Hamlet in Dorset, England

Acton is a hamlet in the parish of Langton Matravers, on the Isle of Purbeck, in the county of Dorset in the south of England.

Acton was built as living quarters for the quarrymen working at the local quarries. Quarrying still takes place in the settlement today, with the Bonfield family (currently H F Bonfield & Son of Blacklands Quarry) having quarried in the area since 1651. The Burngate Purbeck Stone Centre is located near the hamlet, a small charitable trust that supports the sharing of skills and the advancement of knowledge associated with Purbeck Stone.

In addition to the quarrying activities, the settlement has a high proportion of holiday rental properties and second homes.

== Toponymy ==
The name “Acton” is derived from the Old English for “farm for young sheep”, the first element of which is *tacca. The hamlet was documented in the Domesday Book as Tacatone.

== Politics ==
Acton is covered by the South Dorset constituency.

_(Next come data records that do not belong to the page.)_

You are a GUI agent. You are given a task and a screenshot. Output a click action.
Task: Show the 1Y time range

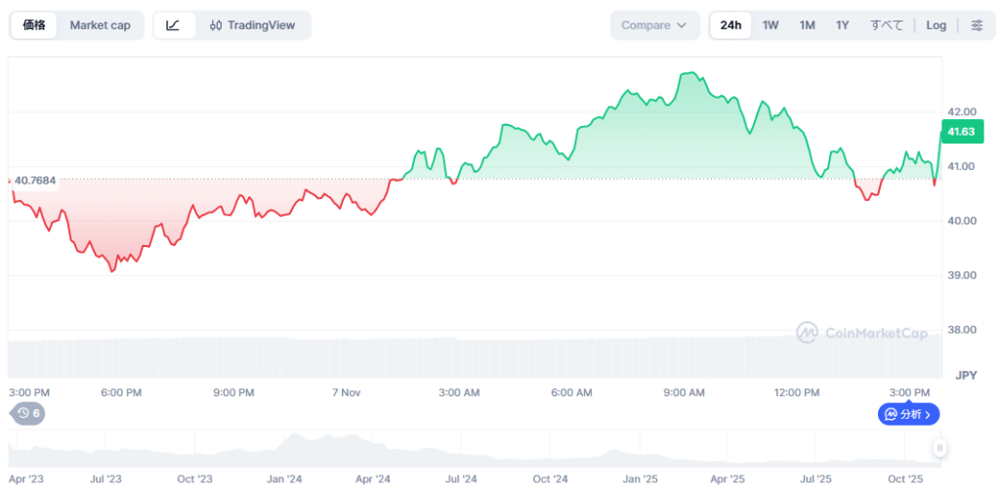842,25
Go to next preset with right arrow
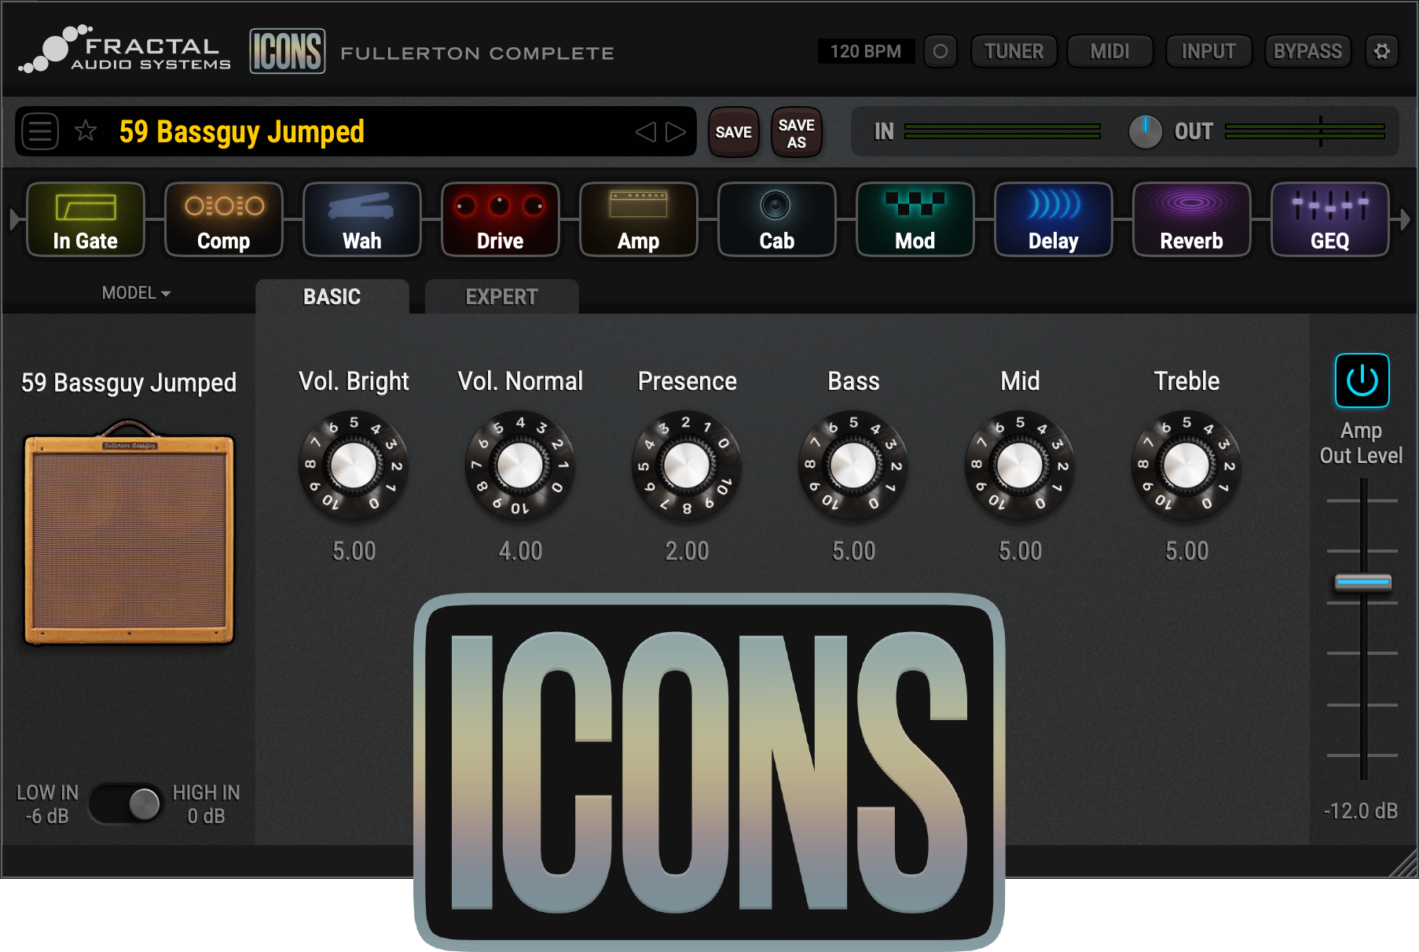The width and height of the screenshot is (1419, 952). [x=675, y=132]
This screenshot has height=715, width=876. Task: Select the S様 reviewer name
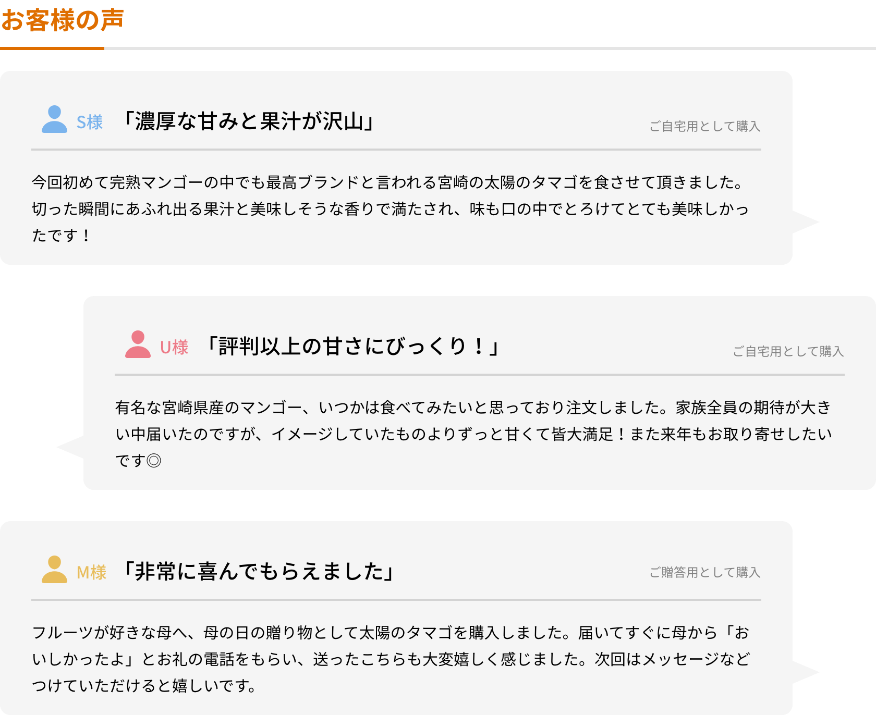click(x=90, y=122)
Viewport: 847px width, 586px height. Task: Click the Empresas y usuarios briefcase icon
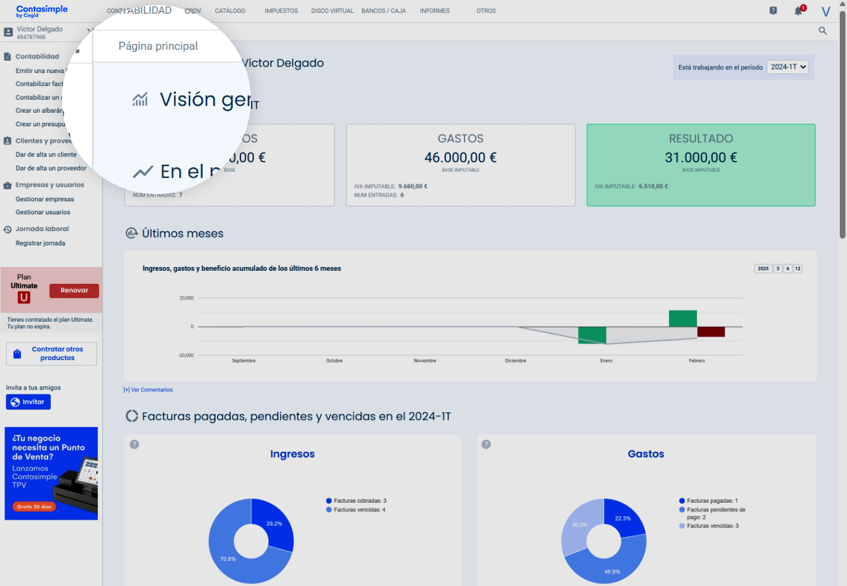tap(8, 185)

After 2019 structural changes to local government in England, Acton is part of the South East Purbeck ward which elects one member to Dorset Council.

== Transport ==
The hamlet is served by Acton Lane on the Morebus route 40 Purbeck Breezer service between Poole and Swanage (via Wareham and Corfe Castle), with the stop situated north of the hamlet on the B3069.

The nearest railway station is Harman's Cross on the Swanage Railway, which is located approximately 1 mile to the north of the hamlet. The nearest station on the National Rail network is Wareham.

==Notable people==

Philosopher Michael Oakeshott retired to Acton in 1968, eventually dying in the hamlet, aged 89, in 1990.